“咳咳!”薛真尷尬的清咳兩聲。


    阿九撇撇嘴:“阿奶也真是的,騙人的本事一點都沒減,還以為真的那麽厲害呢。”


    薛真掩鼻:“能把張真武都給偏了,也算是有過人的本事。”


    哎……阿九托著下巴歎氣,要是有一天被發現了,張真武肯定出山來找奶奶算賬:


    “薛真,要是真到被張真武追著討債的時候,咱們師徒二人得想法子跑啊。”


    薛真眉頭一挑:“她可是你師父又是你阿奶。”


    阿九撇撇嘴,心裏直哼哼:“那又如何,遇事就跑也是我阿奶的本事,她每次都那樣,跑的可快了。”


    “這……”薛真一臉茫然:“不過小師父也不用擔心,說不定被張真武發現的時候,你地珠開啟,元神蘇醒也就修為暴增了。”


    阿九一聽這話,倒是心裏一陣歡喜:“那倒是個法子,不過你說的這些到底怎麽才能開啟?”

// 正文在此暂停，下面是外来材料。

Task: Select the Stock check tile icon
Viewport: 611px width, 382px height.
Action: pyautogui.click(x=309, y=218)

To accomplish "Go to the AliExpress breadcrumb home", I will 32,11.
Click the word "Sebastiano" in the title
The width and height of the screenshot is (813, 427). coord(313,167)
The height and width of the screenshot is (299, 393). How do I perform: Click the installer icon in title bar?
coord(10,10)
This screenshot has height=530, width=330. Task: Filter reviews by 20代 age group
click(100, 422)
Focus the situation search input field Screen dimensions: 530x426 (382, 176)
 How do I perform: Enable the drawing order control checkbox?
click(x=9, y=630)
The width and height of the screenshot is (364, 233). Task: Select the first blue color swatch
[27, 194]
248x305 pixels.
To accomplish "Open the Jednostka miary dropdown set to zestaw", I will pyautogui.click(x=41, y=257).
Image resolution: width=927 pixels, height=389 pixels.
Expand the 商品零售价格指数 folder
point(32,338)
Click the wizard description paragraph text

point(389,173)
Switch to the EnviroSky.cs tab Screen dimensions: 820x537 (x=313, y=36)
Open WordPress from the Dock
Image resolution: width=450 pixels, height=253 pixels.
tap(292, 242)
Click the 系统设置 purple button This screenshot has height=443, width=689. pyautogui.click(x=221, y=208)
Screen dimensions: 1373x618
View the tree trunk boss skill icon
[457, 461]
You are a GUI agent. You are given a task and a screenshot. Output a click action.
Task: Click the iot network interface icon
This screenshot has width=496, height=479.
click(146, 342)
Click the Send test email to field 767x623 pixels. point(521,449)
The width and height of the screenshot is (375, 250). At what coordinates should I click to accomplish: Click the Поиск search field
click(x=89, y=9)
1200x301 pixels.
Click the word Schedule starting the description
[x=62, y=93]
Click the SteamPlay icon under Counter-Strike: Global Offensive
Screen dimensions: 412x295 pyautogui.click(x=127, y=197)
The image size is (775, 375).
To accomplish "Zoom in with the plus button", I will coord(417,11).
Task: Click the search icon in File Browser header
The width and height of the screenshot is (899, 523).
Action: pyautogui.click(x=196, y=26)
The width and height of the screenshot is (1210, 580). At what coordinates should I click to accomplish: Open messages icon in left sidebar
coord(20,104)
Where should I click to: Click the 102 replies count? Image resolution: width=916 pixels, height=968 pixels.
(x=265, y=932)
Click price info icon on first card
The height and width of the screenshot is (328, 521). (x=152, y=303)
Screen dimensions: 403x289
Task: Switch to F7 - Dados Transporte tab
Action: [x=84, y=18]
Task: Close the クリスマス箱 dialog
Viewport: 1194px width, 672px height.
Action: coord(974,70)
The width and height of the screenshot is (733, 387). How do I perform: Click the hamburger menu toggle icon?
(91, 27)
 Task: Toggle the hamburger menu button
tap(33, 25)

    薛真搖搖頭:“每個人的機緣不同,地珠涵蓋的累世智慧法門也有不同,所以早晚也就不同了,有的地珠許到死也沒有機會開啟,又要累到下一世了,很難說。”


    阿九被潑了一盆冷水,這修行的法門還真是千奇百怪:“對了,那若是累世都沒有開啟地珠的記憶會如何?”


    薛真頷首低垂眼簾思考了片刻:“古書記載過,若是超過三世地珠都沒能開啟,便成普通人。”


    我去,那這豈不是浪費了累世的地珠?看來修行這條路並沒有表麵看的那麽華麗,跌跌撞撞起伏不定,有前功盡棄的,也有彭爺爺那種求路無門的,還真是個陷途。


    京都城就在三百裏外,當天傍晚城門下鑰之前便趕到了城中。


    阿九還沒來記得找驛館就被京都城的繁華迷住了。


    往南的那幾座城池要麽是空城,要麽是百姓民不聊生,可這京都城畢竟是都會,竟然夜裏也燈火通明。


    阿九選了二樓的雅間,透過窗台看去,燈火闌珊,就連斜對麵的勾欄之處也是人流穿梭不息。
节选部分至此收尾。